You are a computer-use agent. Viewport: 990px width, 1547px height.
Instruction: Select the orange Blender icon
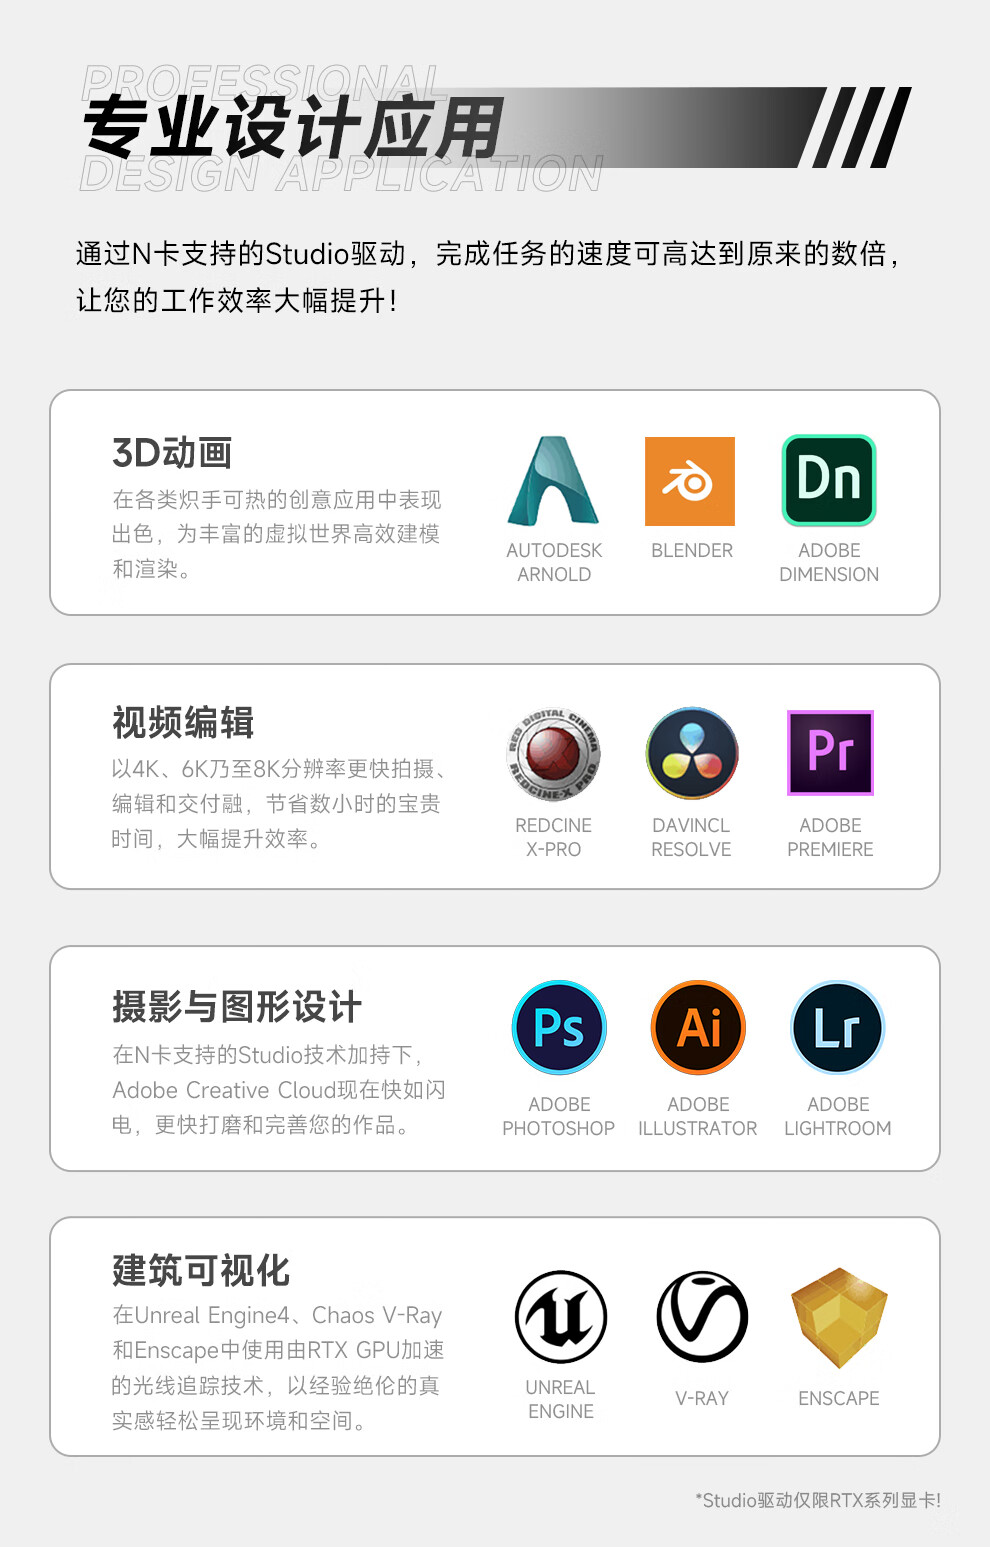point(689,481)
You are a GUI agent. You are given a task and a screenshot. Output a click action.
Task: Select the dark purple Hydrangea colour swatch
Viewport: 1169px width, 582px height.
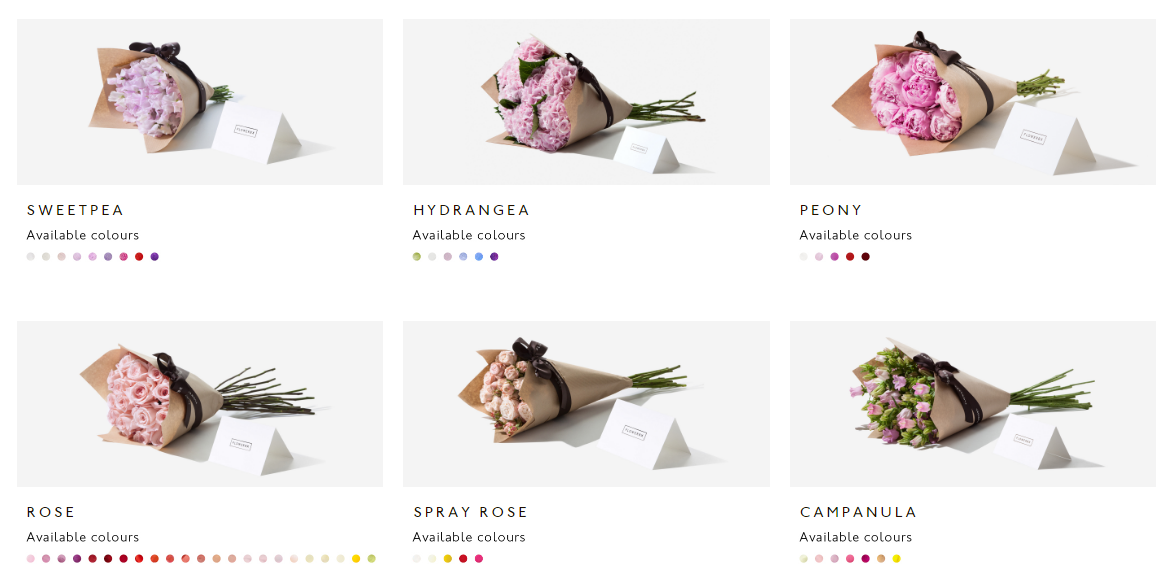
************
## TO DO
From the first line to the last, write out the data above exactly. Omit the pictures.

## TASK ANSWER
You are a computer-use agent. Viewport: 990px width, 1547px height.
Instruction: Select the orange Blender icon
point(689,481)
You are a GUI agent. You are given a task and a screenshot. Output a click action.
Task: Select the dark purple Hydrangea colour swatch
Viewport: 1169px width, 582px height.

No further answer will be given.